In the same vein, St. Petersburg’s Baltiysky Zavod and Severnaya Verf facilities have been left separate from all of the other Russian shipyards, which were assimilated into the Unified Shipbuilding Corporation. These two are owned by a private firm called the United Industrial Corporation (OPK). OPK is run by Sergei Pugachev, one of Russia’s powerful oligarchs and a close supporter of Prime Minister Vladimir Putin, who hails from and started his political career in St. Petersburg. Pugachev also helped to bankroll the campaign of Russia’s current president, Medvedev.

The two shipyards were mysteriously selected, from all the shipyards in Russia, to be the location where the French-designed Mistral-class amphibious-assault ships will be built if Paris and Moscow can come to terms on the deal. Despite the importance attached to the project, the French manufacturer, DCNS, was reportedly told from the beginning that it would be dealing exclusively with Pugachev. Not surprisingly, the two shipyards are slated to receive $1 billion in state funding so they can be “modernized” before beginning construction of the Mistrals.

Writing in the newspaper Novaya Gazeta, Russian military analyst Pavel Felgenhauer commented that “as usual, the Russian leadership does not publicly explain to anyone seriously why suddenly the French Mistrals are urgently needed and not, say, an analogous Dutch or Spanish ship. This is why many Russian experts are saying that the choice of the Mistral is somehow connected with kickbacks. Incidentally, the Spanish dock landing ship Juan Carlos I is larger and roomier than the Mistral.”

Nothing about this arrangement should be surprising. “Russian state projects of this magnitude have been used as mechanisms for people in power to steal money even back in the days before the Communists under the Tsars,” says a prominent American analyst of the Russian military, “and they will continue to be this way now that the Communists are supposedly gone.”

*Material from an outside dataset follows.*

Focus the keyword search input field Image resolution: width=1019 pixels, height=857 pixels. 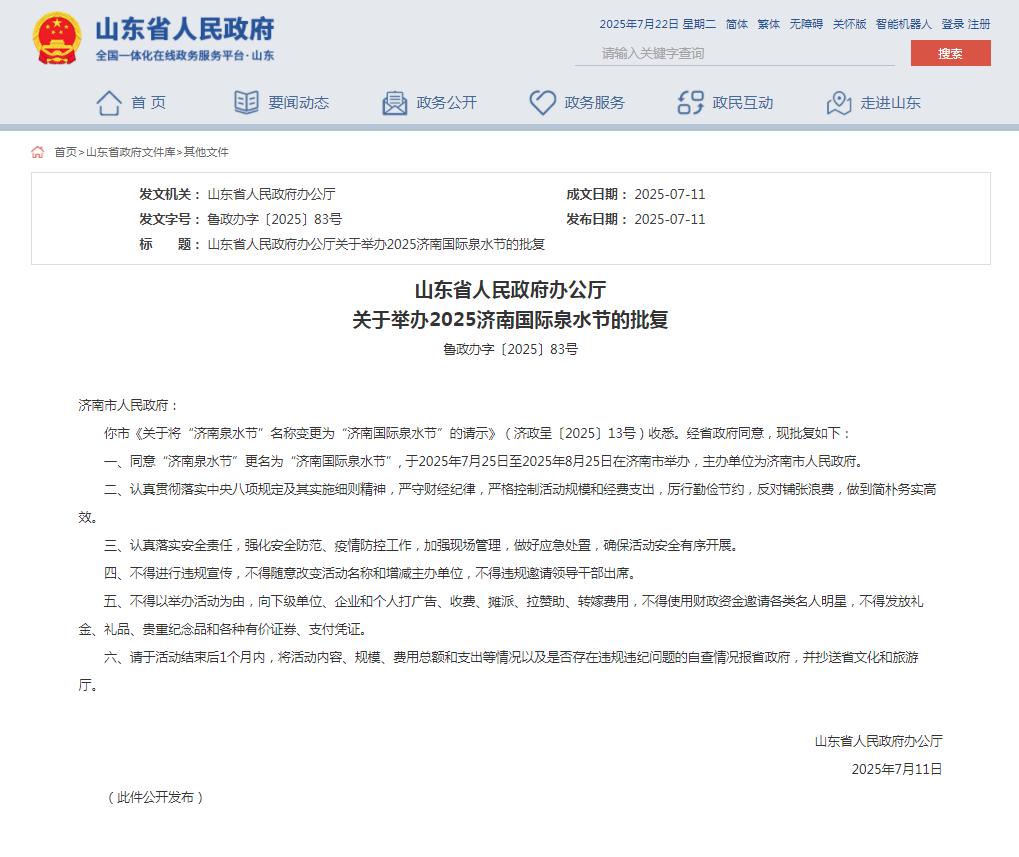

Recently, Medvedev approved a plan to modernize Russia’s defense industry by 2020. Deputy prime minister Sergei Ivanov, another close Putin confidant, elaborated on the plan and stated that some 1,729 defense and industrial enterprises will benefit from state funding under this program, which means 1,729 more chances to repeat some version of the scenarios detailed above.

Tell the ghost of L. Mendel Rivers to move over. He has nothing on the Putin-Medvedev pork-barrellers.

– Reuben F. Johnson is an aerospace- and defense-technology expert based in Kiev, Ukraine.